# Extrait de page

^^^^^^^^^^^^^^^^

Elle fait valoir qu'au vu du rapport d'expertise judiciaire l'incendie a trouvé son origine dans un ouvrage réalisé par ERDF de sorte que la responsabilité de ce sinistre et ses conséquences incombent entièrement à ENEDIS.

En application des dispositions de l'article 455 du code de procédure civile, la cour renvoie aux écritures des parties pour un plus ample exposé des faits et moyens développés au soutien de leurs prétentions respectives.

L'ordonnance de clôture est intervenue le 7 décembre 2022 et l'affaire a été renvoyée pour être plaidée à l'audience du 26 janvier 2023, date à laquelle elle a été envoyée au 30 mars 2023.

MOTIFS DE LA DÉCISION

- sur la recevabilité des demandes de la société Allianz

L'article L 121-12 du code des assurances dispose :

'L'assureur qui a payé l'indemnité d'assurance est subrogé, jusqu'à concurrence de cette indemnité, dans les droits et actions de l'assuré contre les tiers qui, par leur fait, ont causé le dommage ayant donné lieu à la responsabilité de l'assureur.

L'assureur peut être déchargé, en tout ou en partie, de sa responsabilité envers l'assuré, quand la subrogation ne peut plus, par le fait de l'assuré, s'opérer en faveur de l'assureur.

^^^^^^^^^^^^^^^^

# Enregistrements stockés
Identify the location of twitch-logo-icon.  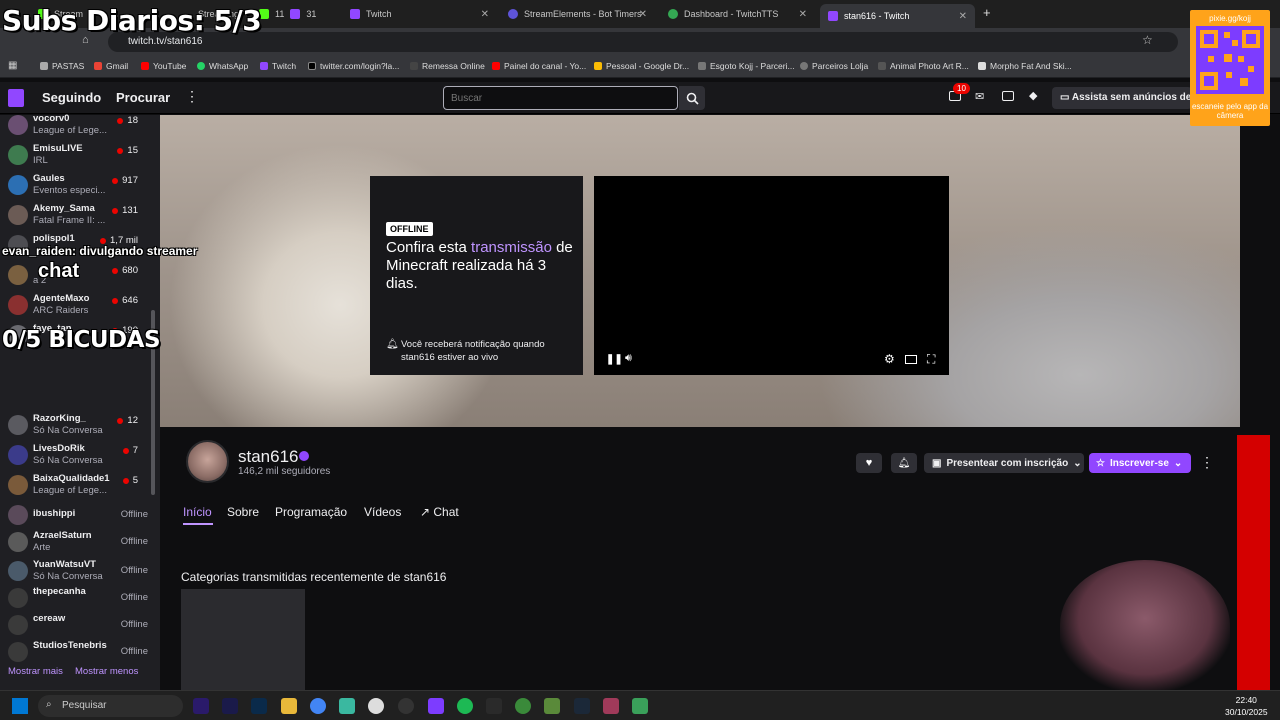
(16, 98).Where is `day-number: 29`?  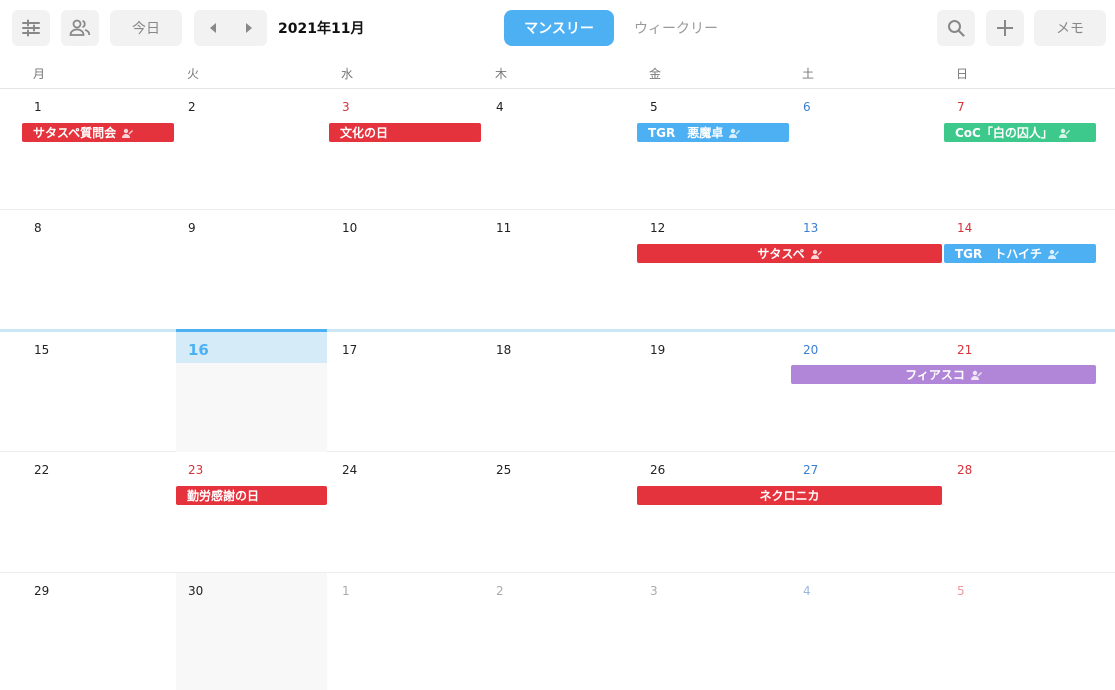 day-number: 29 is located at coordinates (42, 591).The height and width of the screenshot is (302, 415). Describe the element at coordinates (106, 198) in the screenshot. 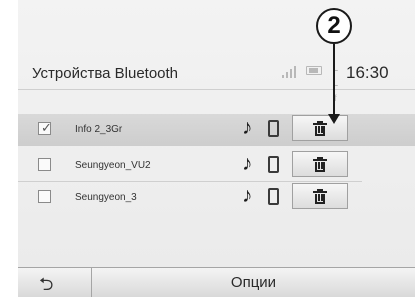

I see `device-name: Seungyeon_3` at that location.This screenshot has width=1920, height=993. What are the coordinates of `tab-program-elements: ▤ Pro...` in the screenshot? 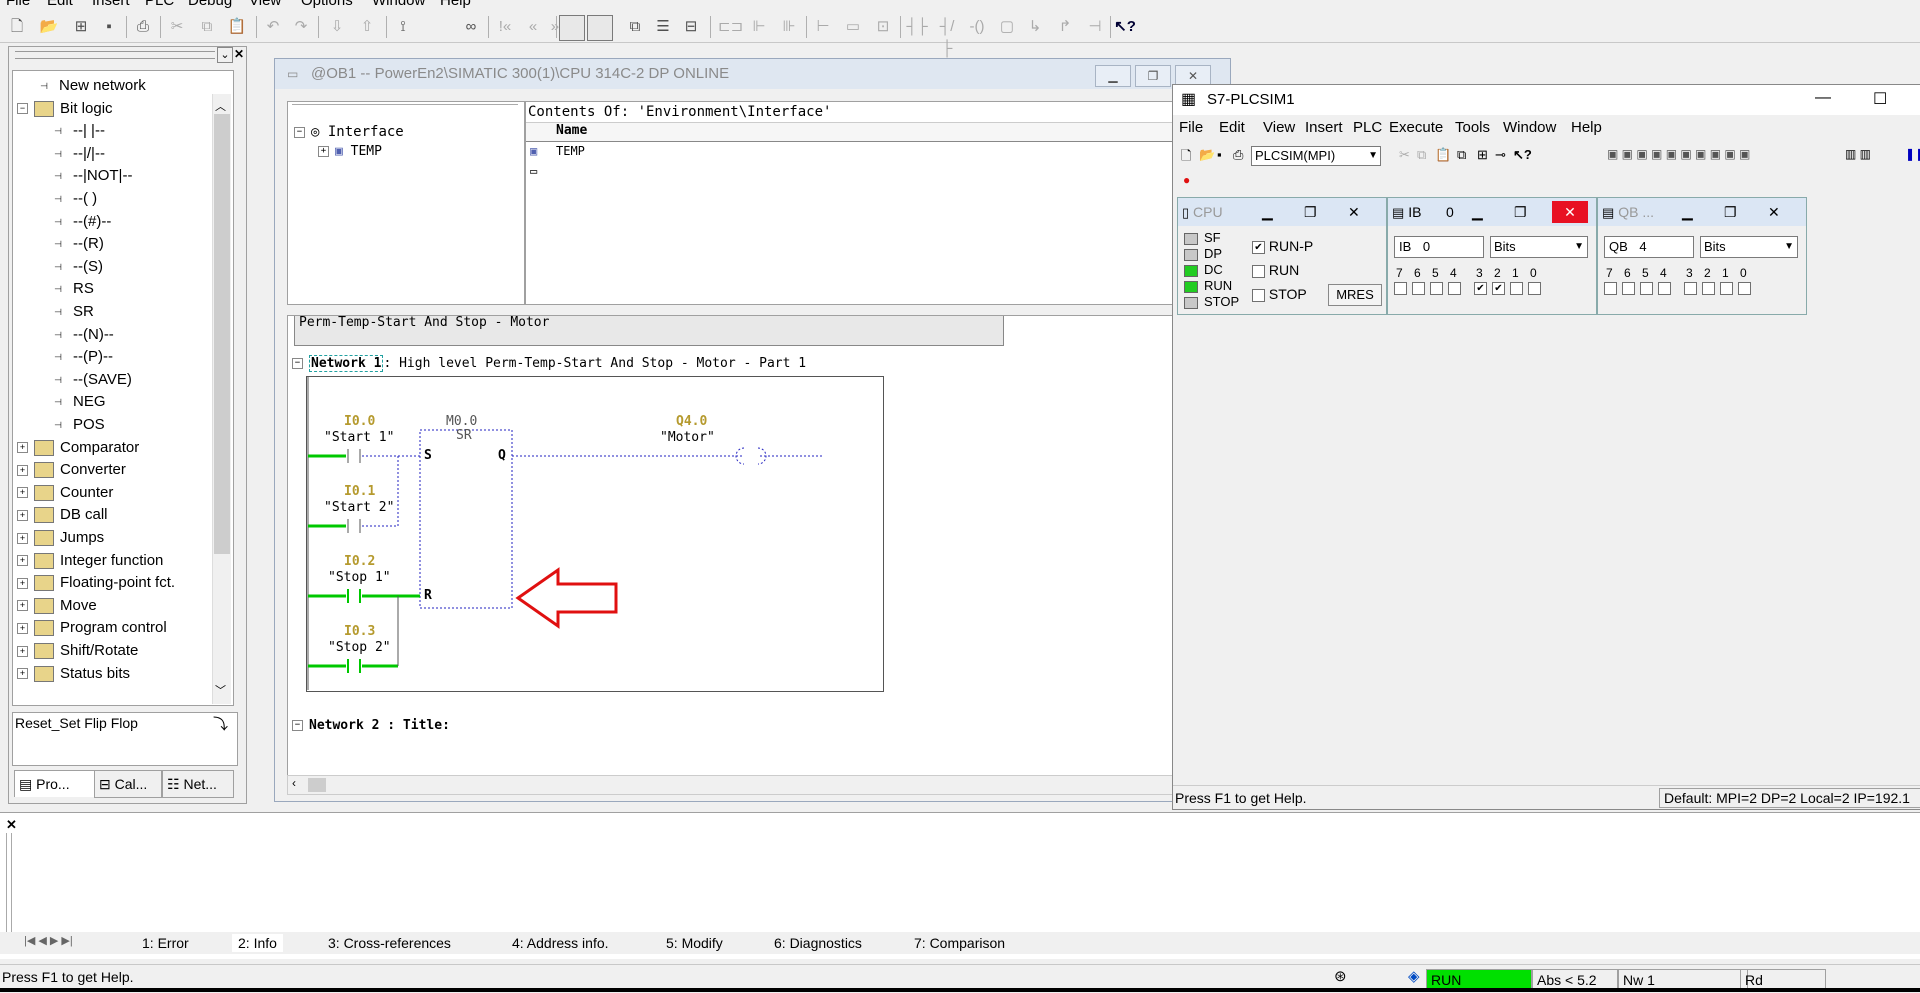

^^^^^^^^^^^^^^^^

# Consigne écrite A
Recopiez l'extrait de l'arrêt depuis « - sur la recevabilité » jusqu'à « faveur de l'assureur. » inclus, en substituant « personnes » à « tiers ».
# Consigne écrite B
Rédigez la suite de l'extrait de l'arrêt, en enchaînant directement après sa dernière phrase.
Les éléments sont sans rapport avec l'extrait de l'arrêt.

# Zone de réponse A
- sur la recevabilité des demandes de la société Allianz

L'article L 121-12 du code des assurances dispose :

'L'assureur qui a payé l'indemnité d'assurance est subrogé, jusqu'à concurrence de cette indemnité, dans les droits et actions de l'assuré contre les personnes qui, par leur fait, ont causé le dommage ayant donné lieu à la responsabilité de l'assureur.

L'assureur peut être déchargé, en tout ou en partie, de sa responsabilité envers l'assuré, quand la subrogation ne peut plus, par le fait de l'assuré, s'opérer en faveur de l'assureur.

# Zone de réponse B
Par dérogation aux dispositions précédentes, l'assureur n'a aucun recours contre les enfants, descendants, ascendants, alliés en ligne directe, préposés, employés, ouvriers ou domestiques, et généralement toute personne vivant habituellement au foyer de l'assuré, sauf le cas de malveillance commise par une de ces personnes.'

En l'espèce la société Allianz produit aux débats en pièce 25 la lettre d'acceptation signée par les époux [A] concernant les indemnités qui leur ont été réglées par leur assureur ensuite de l'incendie de leur maison, cette lettre d'acceptation contenant quittance subrogative.

Les appelants produisent aussi en pièce 26 le protocole de transaction entre la société Allianz IARD et les époux [A] relativement audit sinistre survenu le 10 février 2012.

Il est encore versé aux débats la police d'assurance souscrite par les époux [A] complétée par les conditions générales et particulières ainsi que les copies écran des versements qui ont été effectués dans le cadre du sinistre à ses assurés qui reconnaissent les avoir reçus.

Il s'ensuit que contrairement aux affirmations de la société ENEDIS il est établi que la société Allianz IARD se trouve subrogée dans les droits de ses assurés les époux [A] de sorte que son action est recevable.

- sur la responsabilité du sinistre

L'article 1147 ancien du code civil applicable à la cause dispose :

' Le débiteur est condamné, s'il y a lieu, au paiement de dommages et intérêts, soit à raison de l'inexécution de l'obligation, soit à raison du retard dans l'exécution, toutes les fois qu'il ne justifie pas que l'inexécution provient d'une cause étrangère qui ne peut lui être imputée, encore qu'il n'y ait aucune mauvaise foi de sa part.'

L'expert judiciaire a, aux termes de ses opérations après avoir organisé plusieurs réunions et répondu aux dires des parties, conclu que 'l'origine de l'incendie se situe au niveau des composants de liaison entre le câble d'alimentation ERDF et le compteur ERDF (le tout ouvrage ERDF).' Ainsi la cause électrique du sinistre est prouvée, celle-ci ayant trouvé son origine dans un élément électrique installé par ERDF.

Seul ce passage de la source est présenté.